Laporan itu resmi didaftarkan pada Rabu, 4 Juni 2025, dengan didampingi tim kuasa hukum Efri Darlin M Dachi, Ratna Mustikasari, dan Rolan Benyamin P Hutabarat.
Kasus bermula ketika program bantuan perahu digulirkan untuk nelayan di kawasan Ciemas. Menurut pengakuan Nuryaman, dirinya bersama Dihan diminta menyetorkan sejumlah uang dengan dalih sebagai uang administrasi dan “biaya pengurusan” bantuan.
“Awalnya diminta Rp30 juta, DP Rp10 juta. Lama-lama naik jadi Rp33 juta, dengan alasan ada biaya tambahan Rp2 juta untuk dinas,” ujar Nuryaman kepada wartawan, Kamis (5/6/2025).
Total uang yang telah diserahkan mencapai Rp21 juta, diterima langsung oleh oknum Kades Ajat. Proses transaksi pun dilakukan secara formal menggunakan kwitansi bermaterai dan stempel resmi desa.
Namun, hingga kini bantuan perahu yang dijanjikan tak pernah diterima oleh kedua nelayan tersebut.
Tidak hanya merasa ditipu, Nuryaman mengaku mengalami intimidasi dari sejumlah oknum desa.
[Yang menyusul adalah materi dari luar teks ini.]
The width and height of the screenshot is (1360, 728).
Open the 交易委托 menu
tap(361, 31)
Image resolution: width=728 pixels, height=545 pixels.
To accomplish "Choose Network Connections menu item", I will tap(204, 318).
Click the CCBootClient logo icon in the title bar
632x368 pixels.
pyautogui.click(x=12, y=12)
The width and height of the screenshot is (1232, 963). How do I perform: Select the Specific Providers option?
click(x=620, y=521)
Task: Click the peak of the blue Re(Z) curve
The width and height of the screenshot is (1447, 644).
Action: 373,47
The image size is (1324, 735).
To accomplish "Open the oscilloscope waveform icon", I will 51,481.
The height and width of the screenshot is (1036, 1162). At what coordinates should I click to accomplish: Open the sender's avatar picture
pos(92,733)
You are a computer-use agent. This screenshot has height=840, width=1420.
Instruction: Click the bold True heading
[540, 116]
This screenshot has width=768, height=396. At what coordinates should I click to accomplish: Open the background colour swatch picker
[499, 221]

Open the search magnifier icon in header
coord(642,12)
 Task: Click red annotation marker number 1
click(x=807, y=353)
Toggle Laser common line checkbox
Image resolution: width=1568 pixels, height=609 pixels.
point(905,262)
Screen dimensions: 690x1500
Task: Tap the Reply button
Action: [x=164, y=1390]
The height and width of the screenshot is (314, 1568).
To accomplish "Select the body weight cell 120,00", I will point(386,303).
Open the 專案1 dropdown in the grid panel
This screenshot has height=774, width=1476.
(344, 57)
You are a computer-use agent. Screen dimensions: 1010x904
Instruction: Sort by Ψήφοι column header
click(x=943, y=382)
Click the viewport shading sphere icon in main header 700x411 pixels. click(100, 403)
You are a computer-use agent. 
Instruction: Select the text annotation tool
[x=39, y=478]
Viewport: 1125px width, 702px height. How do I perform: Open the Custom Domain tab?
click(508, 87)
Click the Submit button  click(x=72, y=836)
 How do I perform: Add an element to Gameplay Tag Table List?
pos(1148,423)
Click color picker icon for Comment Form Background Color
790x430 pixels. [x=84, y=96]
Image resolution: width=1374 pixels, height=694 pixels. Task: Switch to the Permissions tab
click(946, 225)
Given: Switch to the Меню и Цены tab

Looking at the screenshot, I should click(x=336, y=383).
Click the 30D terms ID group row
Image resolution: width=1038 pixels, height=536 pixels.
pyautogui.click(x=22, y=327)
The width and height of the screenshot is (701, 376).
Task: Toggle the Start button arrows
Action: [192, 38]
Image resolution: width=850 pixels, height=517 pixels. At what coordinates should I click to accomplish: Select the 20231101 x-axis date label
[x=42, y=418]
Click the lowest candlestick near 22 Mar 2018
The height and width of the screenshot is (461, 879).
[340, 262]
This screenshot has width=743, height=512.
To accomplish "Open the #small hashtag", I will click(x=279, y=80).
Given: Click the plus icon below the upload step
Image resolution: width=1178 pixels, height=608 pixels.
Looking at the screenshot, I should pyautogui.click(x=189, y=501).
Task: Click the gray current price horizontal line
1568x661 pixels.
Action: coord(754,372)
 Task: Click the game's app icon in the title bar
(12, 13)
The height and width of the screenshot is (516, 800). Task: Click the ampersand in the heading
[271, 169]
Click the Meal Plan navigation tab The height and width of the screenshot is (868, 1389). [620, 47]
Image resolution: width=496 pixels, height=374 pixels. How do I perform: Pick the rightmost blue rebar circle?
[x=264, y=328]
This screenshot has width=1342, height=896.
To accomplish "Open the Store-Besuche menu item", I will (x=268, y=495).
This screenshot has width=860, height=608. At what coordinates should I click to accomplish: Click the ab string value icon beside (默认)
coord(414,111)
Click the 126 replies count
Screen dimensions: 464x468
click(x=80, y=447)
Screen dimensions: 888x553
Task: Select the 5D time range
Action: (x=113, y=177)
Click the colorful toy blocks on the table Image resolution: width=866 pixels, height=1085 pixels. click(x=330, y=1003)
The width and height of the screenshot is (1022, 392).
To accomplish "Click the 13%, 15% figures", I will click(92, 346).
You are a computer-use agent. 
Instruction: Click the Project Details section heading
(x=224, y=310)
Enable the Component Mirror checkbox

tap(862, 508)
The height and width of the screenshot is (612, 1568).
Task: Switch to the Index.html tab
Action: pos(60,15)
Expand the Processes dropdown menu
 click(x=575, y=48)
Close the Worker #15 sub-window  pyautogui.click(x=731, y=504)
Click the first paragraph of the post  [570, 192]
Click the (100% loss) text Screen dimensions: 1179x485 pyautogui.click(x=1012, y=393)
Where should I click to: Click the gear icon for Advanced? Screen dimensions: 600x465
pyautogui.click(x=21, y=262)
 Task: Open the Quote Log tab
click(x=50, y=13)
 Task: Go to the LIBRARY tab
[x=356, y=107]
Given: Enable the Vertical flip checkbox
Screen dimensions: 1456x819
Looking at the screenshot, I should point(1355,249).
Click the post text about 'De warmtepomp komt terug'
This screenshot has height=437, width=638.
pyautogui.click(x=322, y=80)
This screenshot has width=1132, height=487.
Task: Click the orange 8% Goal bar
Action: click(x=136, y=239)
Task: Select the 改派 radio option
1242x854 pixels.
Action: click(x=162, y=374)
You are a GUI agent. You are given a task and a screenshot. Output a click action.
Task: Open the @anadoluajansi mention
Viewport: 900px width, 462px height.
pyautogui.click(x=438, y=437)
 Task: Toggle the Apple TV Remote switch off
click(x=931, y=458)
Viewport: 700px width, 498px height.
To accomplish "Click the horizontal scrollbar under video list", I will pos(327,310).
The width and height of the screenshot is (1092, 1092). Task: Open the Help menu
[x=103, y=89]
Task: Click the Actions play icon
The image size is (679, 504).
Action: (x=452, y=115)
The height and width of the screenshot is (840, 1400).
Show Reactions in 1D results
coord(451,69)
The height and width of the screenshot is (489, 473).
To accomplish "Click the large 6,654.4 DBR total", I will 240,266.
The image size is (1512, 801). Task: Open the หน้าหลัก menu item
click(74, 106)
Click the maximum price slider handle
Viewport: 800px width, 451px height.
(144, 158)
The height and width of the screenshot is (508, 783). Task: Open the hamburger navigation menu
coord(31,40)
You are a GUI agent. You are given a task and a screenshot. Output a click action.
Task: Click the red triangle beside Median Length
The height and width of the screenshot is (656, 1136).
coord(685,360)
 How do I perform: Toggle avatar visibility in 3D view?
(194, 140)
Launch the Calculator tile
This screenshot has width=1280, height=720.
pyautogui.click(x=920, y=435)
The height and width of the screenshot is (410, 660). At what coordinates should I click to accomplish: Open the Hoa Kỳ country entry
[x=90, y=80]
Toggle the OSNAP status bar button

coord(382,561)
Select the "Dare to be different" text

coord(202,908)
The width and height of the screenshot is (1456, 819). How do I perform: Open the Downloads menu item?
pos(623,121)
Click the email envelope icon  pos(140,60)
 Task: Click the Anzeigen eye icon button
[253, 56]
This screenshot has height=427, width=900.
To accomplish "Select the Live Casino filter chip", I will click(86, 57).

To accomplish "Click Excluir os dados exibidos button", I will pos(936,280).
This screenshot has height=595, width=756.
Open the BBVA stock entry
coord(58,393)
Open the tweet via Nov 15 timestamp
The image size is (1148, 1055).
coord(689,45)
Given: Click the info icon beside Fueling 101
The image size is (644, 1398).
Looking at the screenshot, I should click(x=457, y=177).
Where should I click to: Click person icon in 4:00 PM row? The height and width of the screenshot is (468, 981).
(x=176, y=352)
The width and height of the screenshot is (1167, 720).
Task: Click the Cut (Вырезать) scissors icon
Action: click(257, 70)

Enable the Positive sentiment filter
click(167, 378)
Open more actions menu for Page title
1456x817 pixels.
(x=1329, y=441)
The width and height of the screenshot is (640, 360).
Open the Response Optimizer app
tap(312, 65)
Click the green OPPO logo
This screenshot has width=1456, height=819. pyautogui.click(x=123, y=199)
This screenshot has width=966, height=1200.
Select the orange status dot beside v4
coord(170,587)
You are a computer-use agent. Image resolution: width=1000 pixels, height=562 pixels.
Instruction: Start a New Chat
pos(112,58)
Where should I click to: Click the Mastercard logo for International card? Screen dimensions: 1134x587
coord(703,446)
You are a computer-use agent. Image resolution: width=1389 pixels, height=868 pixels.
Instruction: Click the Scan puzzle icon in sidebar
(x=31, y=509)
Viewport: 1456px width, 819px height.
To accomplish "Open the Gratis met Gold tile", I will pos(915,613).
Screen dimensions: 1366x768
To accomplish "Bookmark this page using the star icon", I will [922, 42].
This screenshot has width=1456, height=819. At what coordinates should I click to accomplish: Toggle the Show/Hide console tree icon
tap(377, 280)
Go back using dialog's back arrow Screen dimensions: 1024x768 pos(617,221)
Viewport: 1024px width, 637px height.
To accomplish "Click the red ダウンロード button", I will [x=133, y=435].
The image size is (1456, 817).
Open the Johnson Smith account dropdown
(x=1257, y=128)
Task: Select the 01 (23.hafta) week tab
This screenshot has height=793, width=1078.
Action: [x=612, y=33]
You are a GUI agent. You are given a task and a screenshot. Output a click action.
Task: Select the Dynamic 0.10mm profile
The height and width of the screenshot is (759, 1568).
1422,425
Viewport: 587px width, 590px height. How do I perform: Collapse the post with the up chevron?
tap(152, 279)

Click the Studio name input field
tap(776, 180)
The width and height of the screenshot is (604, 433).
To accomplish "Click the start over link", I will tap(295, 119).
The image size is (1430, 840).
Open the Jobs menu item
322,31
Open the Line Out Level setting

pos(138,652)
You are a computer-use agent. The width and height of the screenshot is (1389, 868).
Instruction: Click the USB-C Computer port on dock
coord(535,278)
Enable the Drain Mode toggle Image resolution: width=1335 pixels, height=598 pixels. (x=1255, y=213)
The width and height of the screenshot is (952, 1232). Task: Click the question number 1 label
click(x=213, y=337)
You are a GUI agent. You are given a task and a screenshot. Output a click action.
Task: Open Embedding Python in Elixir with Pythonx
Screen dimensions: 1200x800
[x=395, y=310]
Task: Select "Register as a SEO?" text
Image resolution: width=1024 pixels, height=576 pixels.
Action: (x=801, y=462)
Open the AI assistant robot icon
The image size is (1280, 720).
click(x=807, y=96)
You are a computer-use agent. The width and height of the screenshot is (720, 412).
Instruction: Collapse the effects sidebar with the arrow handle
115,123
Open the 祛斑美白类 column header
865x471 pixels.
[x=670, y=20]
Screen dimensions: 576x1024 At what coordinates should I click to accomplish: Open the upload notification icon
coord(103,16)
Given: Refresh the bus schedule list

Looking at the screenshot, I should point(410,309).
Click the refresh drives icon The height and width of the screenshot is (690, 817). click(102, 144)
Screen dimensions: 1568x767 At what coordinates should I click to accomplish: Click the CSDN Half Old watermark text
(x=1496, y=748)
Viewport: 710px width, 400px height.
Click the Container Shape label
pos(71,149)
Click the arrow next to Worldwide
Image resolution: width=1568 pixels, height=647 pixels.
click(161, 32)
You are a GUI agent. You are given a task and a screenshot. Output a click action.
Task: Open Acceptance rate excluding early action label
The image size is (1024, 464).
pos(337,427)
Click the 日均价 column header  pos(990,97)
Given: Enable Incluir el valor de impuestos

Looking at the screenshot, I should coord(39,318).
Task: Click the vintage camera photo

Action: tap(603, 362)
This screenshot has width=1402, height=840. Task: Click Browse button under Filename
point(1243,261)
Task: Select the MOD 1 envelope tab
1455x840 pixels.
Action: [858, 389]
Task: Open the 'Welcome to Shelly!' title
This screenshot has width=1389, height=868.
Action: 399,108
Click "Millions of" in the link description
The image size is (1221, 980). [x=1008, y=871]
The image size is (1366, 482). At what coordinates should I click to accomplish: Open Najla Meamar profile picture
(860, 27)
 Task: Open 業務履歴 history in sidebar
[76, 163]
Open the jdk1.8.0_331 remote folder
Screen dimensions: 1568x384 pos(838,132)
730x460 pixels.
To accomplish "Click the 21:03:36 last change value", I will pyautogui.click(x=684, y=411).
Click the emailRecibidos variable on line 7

Saat sedang melaut di malam hari, dirinya didatangi oleh anggota Satgas Desa dan diminta menyelesaikan perkara ini secara kekeluargaan.
“Pas pulang jam 9 malam, di rumah sudah ada orang suruhan Kades. Kami dibawa kerumah orangtuanha kades. Mereka minta perkara ini dibereskan saja, ngobrol ke pengacara. Katanya kalau enggak diselesaikan secara kekeluargaan, sampai kiamat pun gak bakal selesai,” beber Nuryaman.
Tak berhenti di situ, Nuryaman dan Dihan bahkan dipanggil ke rumah salah seorang anggota DPRD Sukabumi berinisial AH. Di sana, keduanya diminta menandatangani surat pernyataan.
“Pas diminta tanda tangan, saya bilang mohon maaf belum bisa sebelum persetujuan pengacara. Tapi terus didesak, sampai akhirnya kami tanda tangan karena merasa terpaksa,” tambahnya.
Situasi makin memanas ketika keluarga Kades dilaporkan mengalami kondisi syok hingga ibunya sempat pingsan. Pihak dewan berinisial AH bahkan mengancam akan melaporkan Nuryaman dan Dihan dengan tuduhan pencemaran nama baik, apabila proses hukum terhadap Kades terus berjalan.
Salah satu kuasa hukum, Efri Darlin M Dachi, menyatakan pihaknya sudah menyiapkan bukti-bukti kuat berupa kwitansi, stempel desa, serta saksi-saksi terkait aliran uang dan dugaan intimidasi tersebut.
“Kami sudah daftarkan laporan resmi ke Satreskrim Polres Sukabumi. Klien kami adalah korban penipuan dan penggelapan. Kami juga mengecam keras tindakan intimidasi yang dilakukan terhadap mereka,” tegas Efri.
Berdasarkan keterangan korban, program bantuan tersebut disebut-sebut merupakan “pokir” atau pokok pikiran dari anggota DPRD AH. Namun dalam pelaksanaannya, terjadi dugaan pungutan liar yang tidak sesuai ketentuan, serta ancaman bagi korban yang berupaya mencari keadilan.
Hingga berita ini diturunkan, pihak Polres Sukabumi belum memberikan keterangan resmi terkait perkembangan kasus tersebut. Kuasa hukum korban berharap pihak kepolisian dapat bersikap profesional dan objektif dalam menangani perkara yang menyangkut pejabat desa dan anggota dewan ini.
“Nelayan-nelayan kecil seperti klien kami tidak punya kekuatan politik atau finansial. Tapi kami yakin hukum harus berpihak kepada korban yang mencari keadilan,” tutup Efri.